* Dataset entries *
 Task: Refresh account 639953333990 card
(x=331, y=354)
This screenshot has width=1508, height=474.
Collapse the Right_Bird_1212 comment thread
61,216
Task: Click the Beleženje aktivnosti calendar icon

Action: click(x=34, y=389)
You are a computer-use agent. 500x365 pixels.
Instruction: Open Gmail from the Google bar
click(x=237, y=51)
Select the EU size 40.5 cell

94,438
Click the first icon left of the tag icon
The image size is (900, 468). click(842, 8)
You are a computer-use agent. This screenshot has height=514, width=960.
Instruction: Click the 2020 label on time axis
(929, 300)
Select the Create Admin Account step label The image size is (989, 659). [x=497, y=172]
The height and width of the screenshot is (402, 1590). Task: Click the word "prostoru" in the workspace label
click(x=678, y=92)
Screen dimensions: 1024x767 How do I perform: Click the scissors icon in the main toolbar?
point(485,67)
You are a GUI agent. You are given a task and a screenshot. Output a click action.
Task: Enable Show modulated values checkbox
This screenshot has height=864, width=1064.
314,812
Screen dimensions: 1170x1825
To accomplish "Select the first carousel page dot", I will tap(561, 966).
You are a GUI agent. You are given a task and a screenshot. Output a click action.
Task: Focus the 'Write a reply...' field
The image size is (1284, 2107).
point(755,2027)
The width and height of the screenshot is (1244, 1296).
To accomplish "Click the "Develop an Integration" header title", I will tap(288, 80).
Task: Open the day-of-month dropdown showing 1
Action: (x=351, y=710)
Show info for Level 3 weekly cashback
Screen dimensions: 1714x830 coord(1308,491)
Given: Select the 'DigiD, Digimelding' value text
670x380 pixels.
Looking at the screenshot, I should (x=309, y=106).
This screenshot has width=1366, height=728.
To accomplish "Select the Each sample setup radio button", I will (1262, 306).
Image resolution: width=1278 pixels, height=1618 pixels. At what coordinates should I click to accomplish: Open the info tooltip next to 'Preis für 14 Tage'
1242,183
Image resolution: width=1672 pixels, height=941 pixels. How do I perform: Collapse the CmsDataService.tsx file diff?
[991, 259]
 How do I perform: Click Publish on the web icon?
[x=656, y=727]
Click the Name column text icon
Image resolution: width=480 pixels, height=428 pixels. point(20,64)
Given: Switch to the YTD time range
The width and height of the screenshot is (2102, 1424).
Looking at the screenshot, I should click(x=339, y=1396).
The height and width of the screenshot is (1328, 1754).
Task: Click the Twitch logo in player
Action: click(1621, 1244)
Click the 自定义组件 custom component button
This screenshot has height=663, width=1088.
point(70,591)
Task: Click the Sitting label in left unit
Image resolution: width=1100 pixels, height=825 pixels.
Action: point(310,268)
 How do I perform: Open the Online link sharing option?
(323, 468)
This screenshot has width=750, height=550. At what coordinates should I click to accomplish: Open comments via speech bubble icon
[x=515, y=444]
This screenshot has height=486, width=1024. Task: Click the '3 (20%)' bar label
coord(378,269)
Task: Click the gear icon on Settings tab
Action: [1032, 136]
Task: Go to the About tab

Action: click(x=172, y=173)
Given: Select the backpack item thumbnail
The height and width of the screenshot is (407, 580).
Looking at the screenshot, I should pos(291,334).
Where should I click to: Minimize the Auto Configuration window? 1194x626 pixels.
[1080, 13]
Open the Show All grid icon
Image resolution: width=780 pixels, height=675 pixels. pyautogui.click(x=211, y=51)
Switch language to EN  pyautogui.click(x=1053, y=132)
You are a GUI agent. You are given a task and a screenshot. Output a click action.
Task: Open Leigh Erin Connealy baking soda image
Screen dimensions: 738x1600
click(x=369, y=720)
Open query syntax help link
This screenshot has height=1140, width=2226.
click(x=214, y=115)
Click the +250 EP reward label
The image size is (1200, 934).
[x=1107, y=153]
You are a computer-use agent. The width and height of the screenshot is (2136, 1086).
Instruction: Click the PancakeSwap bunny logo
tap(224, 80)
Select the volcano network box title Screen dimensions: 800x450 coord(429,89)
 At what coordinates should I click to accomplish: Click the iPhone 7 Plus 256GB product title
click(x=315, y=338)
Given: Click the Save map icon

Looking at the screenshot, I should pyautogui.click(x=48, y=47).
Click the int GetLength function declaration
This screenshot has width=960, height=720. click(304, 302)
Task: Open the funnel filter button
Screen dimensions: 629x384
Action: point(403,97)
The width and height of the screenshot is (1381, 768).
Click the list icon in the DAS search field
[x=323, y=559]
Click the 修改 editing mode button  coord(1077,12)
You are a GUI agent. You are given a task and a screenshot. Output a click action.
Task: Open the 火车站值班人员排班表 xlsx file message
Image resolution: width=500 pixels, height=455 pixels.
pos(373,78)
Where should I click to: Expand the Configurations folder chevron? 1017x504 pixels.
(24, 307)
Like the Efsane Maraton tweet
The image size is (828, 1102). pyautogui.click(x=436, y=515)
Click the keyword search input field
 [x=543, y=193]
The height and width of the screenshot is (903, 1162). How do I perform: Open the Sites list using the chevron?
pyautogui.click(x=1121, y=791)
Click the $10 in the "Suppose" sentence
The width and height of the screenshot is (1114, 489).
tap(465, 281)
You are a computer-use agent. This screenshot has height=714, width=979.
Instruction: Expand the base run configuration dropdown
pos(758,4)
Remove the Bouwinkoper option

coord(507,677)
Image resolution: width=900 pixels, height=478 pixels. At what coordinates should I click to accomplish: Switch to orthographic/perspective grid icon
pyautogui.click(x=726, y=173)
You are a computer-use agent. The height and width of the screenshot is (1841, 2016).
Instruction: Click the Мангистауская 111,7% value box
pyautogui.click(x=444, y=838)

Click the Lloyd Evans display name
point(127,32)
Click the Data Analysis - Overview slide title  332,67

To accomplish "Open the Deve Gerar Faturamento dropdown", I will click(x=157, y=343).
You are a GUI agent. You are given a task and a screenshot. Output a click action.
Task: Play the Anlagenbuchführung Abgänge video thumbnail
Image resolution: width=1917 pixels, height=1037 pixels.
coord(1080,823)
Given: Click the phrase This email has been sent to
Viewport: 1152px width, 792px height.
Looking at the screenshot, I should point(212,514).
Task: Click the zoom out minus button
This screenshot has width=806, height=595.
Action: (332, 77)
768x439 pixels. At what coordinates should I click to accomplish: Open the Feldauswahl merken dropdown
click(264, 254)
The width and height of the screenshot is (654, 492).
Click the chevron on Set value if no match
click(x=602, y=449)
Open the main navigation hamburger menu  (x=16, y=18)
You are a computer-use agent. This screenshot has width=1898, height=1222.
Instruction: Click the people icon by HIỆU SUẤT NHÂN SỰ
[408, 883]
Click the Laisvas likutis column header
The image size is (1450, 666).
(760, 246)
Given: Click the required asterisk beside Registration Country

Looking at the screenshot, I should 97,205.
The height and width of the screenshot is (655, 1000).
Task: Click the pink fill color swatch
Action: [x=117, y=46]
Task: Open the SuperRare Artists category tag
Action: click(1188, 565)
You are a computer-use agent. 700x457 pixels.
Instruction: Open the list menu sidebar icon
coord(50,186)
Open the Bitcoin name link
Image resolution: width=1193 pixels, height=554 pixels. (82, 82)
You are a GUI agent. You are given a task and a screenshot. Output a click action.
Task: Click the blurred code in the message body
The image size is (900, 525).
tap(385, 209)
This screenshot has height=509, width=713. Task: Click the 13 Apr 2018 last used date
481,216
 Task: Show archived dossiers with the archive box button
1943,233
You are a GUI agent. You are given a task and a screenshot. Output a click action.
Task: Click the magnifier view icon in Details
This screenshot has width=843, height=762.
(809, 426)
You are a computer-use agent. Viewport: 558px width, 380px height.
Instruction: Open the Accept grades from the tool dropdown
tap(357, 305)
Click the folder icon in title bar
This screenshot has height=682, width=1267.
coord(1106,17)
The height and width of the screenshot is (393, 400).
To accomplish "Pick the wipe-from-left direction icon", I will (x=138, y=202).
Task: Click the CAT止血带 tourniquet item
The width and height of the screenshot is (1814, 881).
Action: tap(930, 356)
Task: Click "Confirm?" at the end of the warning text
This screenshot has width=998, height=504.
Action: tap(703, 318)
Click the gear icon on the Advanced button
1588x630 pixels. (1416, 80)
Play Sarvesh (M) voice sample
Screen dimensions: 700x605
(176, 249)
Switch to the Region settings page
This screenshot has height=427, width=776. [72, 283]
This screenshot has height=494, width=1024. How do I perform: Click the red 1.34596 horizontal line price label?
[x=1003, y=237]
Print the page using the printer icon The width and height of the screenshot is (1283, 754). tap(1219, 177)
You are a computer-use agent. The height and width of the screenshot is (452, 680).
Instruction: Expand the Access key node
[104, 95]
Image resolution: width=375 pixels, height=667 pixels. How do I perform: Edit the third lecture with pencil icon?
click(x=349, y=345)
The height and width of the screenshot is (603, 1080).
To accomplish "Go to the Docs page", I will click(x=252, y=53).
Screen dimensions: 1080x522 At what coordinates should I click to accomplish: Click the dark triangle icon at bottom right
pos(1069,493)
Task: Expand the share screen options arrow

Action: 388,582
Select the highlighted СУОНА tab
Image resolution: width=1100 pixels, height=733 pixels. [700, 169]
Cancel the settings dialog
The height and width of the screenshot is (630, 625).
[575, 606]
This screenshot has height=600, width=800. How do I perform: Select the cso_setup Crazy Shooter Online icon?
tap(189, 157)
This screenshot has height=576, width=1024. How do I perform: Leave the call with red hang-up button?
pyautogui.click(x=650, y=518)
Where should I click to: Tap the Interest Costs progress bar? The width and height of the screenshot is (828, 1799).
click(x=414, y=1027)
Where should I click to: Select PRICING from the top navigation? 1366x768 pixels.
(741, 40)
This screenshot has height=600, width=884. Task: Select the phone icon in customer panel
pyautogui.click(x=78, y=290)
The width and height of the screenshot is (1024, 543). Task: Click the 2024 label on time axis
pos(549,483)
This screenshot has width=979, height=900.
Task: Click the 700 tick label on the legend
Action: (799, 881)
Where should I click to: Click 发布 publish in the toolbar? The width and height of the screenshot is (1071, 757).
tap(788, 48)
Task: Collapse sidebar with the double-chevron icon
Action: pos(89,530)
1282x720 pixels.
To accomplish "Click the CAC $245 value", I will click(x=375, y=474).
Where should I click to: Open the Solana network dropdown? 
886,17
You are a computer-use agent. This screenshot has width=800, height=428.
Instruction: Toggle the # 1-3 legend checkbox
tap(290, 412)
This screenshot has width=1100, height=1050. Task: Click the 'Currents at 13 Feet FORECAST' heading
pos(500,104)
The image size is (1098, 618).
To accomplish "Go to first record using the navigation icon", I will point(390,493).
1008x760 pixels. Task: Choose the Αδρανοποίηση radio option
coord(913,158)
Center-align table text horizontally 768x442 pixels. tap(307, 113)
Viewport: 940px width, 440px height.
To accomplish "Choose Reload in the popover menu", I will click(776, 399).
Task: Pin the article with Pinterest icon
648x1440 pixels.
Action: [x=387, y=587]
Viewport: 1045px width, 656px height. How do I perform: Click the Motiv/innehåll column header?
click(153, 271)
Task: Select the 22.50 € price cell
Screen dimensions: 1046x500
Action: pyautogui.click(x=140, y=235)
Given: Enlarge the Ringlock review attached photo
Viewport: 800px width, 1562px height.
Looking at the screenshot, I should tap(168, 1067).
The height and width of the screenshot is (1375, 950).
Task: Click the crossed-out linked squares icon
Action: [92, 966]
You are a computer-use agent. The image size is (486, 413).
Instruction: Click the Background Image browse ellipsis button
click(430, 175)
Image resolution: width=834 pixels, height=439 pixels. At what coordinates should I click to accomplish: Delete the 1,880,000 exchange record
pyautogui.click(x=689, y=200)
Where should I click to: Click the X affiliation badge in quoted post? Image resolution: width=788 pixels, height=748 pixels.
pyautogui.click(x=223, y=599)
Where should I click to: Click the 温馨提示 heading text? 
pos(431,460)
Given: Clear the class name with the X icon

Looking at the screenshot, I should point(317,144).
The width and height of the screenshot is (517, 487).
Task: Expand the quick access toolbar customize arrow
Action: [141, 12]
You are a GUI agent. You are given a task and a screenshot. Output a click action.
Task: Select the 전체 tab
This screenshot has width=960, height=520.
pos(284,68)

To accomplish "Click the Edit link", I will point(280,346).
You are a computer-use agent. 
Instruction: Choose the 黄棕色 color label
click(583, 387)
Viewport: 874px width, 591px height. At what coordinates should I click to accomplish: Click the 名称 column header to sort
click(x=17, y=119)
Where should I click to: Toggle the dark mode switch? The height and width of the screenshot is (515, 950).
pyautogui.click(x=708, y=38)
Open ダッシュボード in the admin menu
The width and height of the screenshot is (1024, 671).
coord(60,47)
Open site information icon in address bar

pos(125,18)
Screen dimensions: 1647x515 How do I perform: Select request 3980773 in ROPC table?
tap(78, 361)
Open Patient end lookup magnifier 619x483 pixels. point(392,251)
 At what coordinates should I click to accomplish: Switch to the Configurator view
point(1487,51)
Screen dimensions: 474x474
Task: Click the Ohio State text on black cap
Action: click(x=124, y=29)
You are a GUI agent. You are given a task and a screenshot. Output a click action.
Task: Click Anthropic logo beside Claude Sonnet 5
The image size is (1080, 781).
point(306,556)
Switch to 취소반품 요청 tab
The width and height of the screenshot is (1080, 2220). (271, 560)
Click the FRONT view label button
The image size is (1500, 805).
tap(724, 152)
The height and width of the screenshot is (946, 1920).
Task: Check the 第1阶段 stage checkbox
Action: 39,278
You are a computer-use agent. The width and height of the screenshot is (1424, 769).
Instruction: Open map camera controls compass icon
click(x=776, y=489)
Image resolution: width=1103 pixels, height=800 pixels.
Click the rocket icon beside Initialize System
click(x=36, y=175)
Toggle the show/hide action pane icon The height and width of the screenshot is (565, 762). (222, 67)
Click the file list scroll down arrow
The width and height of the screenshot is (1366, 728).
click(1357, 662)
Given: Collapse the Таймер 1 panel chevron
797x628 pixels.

* What to work on *
Copy out, from the data above, every line holding the word "item".

* Output for this exercise *
Given: Select the backpack item thumbnail
Task: Click the CAT止血带 tourniquet item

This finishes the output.